Angela realized how silly that sounded. The man had had no weapon, just his hand. She rubbed her fingers together. The slight burn was fading. She wondered if her own prejudice had created the electrical energy.”
Stun gun?
She’d never thought of that.

“I don’t know,” she answered. “It’s just…I just got back from the prison and I wasn’t in a mood to be stopped by the cops.”

“Were you speeding?”

“I don’t know. I wasn’t looking down but I’m going to fight it anyway. I don’t like being harassed.” She ignored the fact that she’d just confessed that she was needling the cop. He deserved it, she didn’t.

“Are you still moving on Saturday?”

“Yeah, I need to live in the neighborhood to find out what happened. Eventually someone will talk.”

“You don’t have to live there to find out what you want to know. Besides, your parents hired an investigator. He’s trained. Why don’t you allow him to do his job?”

“It’s not his brother in jail. He doesn’t care about Adrian, I do. I’m going to do everything in my power to get him out of there.”

“It’s too late.”

“It’s not too late,” Angela screamed at her cousin. How would you feel if it were Trae instead of Adrian? Maybe you can not care since it’s your cousin and not your brother.”

“You know better than that. I love Adrian. But maybe I can see things a little more clearly. He’s not an angel, and neither is Trae.”

Angela winced. She knew her brother wasn’t an angel. She’d long feared he was involved with things he shouldn’t be. But she’d let it go when he would smile at her and tell her not to worry, that he could take care of himself. But now he wasn’t saying that. He was begging her for her help. Her tough-as-nails big brother had had tears in his eyes when she left him. And he’d begged her to hurry and get him out. She had no choice but to follow through with her plan.

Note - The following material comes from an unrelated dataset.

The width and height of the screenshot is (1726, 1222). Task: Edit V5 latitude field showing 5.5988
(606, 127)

“You’re playing a very dangerous game. You could get hurt. You don’t know anyone and you’re deliberately putting yourself in a known Hispanic gang territory. You’re Black, Angela, not Hispanic, and you don’t even speak Spanish. How do you hope to do anything but get yourself killed?”

Angela wanted to tell her cousin that if she was so worried about her safety maybe she should join her, be her roommate. But what her cousin said made sense and she didn’t really want to endanger anyone else with her plan. She didn’t even want to endanger herself. But if she lived in the neighborhood where Adrian had been accused of the crime and where he’d been beaten, maybe she’d find some answers. She knew for sure the Chicago police didn’t care about finding out the truth.

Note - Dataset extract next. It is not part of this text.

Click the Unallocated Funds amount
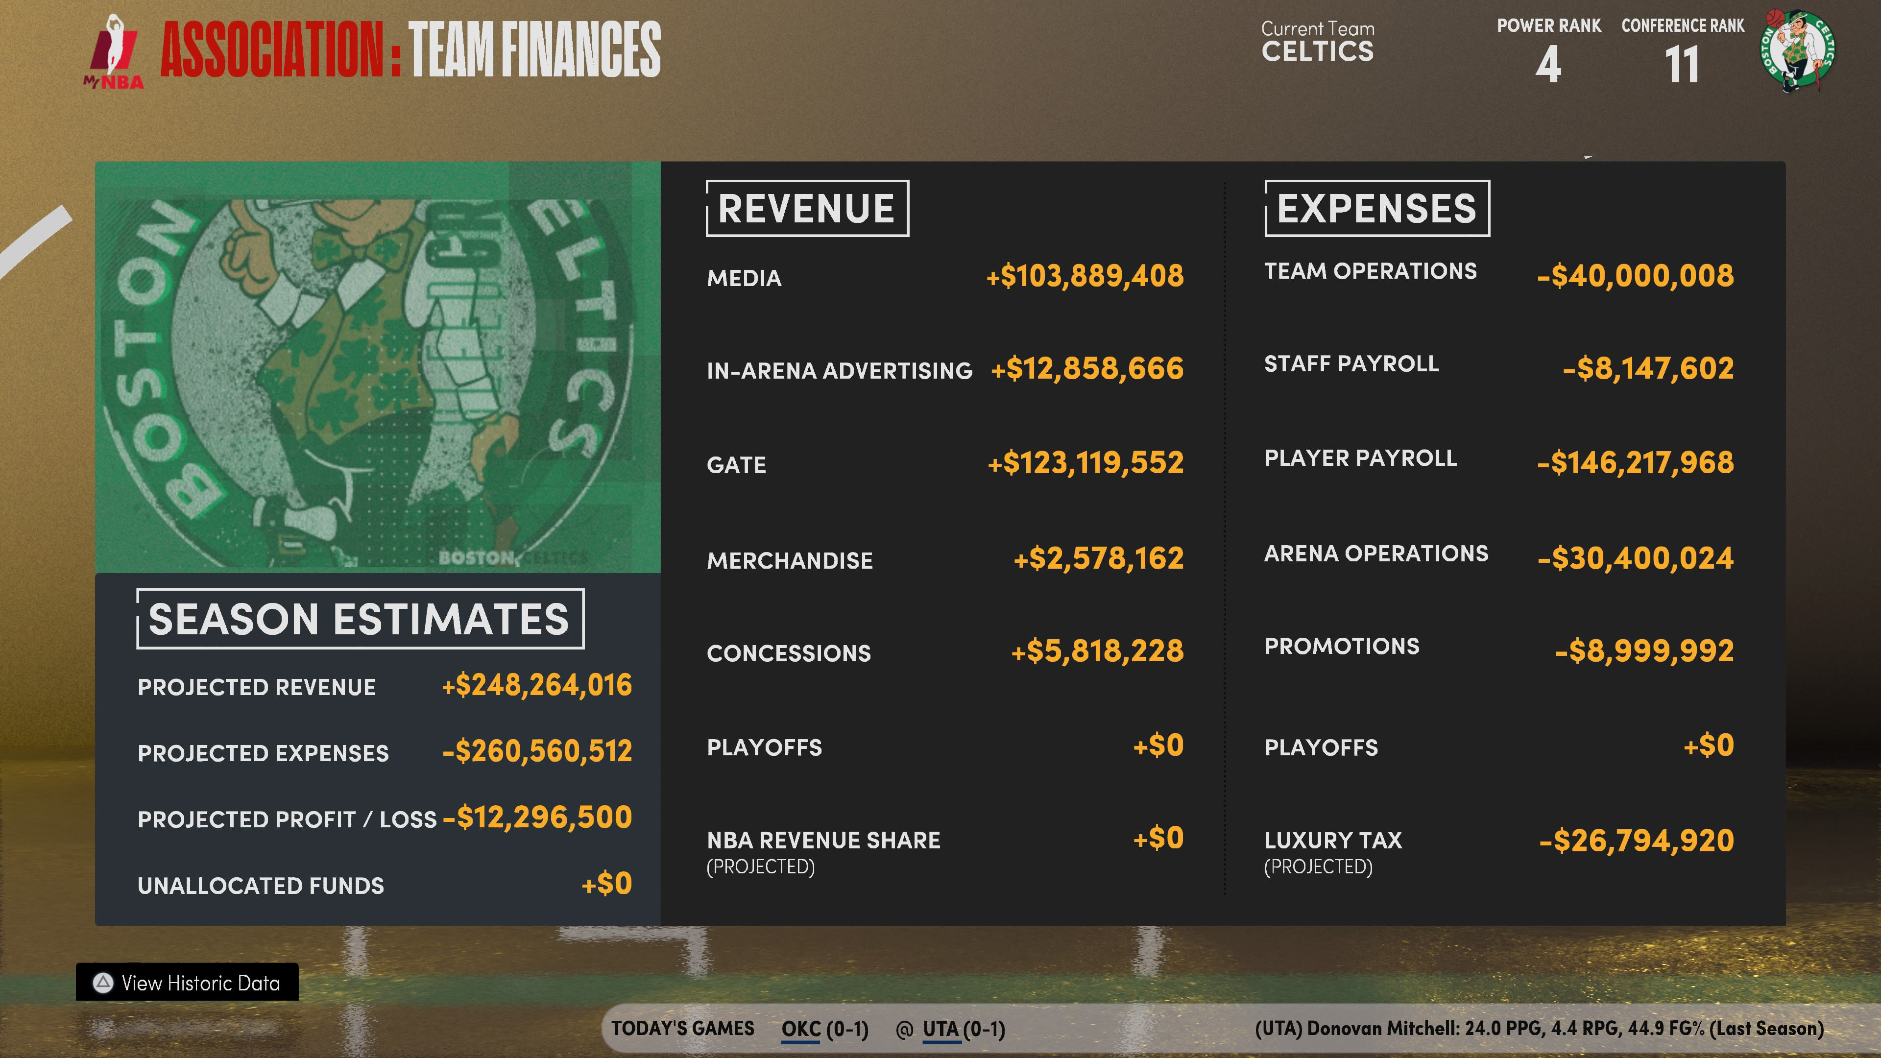 [607, 884]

“Everyone does what they have to do,” Angela said. “He’s innocent.”

“How do you know he’s telling the truth?”

“He’s my brother.”

“That doesn’t mean he can’t lie. I hate what happened to him also, but I know there’s more to what happened than what he’s admitted to. There’s always another side.”

“Not in this case. In this case there is only one side I’m worried about and that one is Adrian’s. He wouldn’t lie to me, not about anything this important. I believe him. He just happened to be in the wrong place at the wrong time. He has a right to be wherever he chooses and so do I. I want to know what happened.”

“And if the same thing happens to you?”